◆ **TASK STATEMENT**
Return the lines below exactly, starting with the line that contains "Image resolution: width=491" and stopping after the last line.

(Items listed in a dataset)
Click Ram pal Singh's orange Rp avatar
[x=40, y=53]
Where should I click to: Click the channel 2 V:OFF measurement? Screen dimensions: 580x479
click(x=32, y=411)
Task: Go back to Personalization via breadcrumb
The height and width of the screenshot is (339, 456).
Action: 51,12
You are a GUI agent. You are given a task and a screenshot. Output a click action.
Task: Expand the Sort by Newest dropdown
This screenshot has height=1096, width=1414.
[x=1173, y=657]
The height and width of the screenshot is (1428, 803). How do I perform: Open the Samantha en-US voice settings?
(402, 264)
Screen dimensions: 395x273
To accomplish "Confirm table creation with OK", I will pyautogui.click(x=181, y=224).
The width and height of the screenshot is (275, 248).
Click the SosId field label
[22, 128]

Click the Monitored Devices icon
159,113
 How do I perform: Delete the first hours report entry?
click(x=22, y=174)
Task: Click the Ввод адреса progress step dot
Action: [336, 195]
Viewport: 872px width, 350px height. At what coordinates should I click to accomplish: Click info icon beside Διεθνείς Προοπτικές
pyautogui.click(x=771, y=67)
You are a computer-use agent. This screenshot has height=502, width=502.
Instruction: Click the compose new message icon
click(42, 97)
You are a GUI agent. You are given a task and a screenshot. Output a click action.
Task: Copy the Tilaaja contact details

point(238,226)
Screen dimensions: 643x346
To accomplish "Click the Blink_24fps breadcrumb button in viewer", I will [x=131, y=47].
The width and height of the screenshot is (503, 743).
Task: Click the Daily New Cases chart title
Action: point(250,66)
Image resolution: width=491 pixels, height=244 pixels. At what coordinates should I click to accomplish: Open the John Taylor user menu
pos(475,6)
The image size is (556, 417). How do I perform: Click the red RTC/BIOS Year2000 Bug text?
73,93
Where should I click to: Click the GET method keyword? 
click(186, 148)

◆ **COMPLETED EXERCISE**
Image resolution: width=491 pixels, height=244 pixels. At what coordinates should I click to accomplish: Open the John Taylor user menu
pos(475,6)
The image size is (556, 417). How do I perform: Click the red RTC/BIOS Year2000 Bug text?
73,93
Where should I click to: Click the GET method keyword? 
click(186, 148)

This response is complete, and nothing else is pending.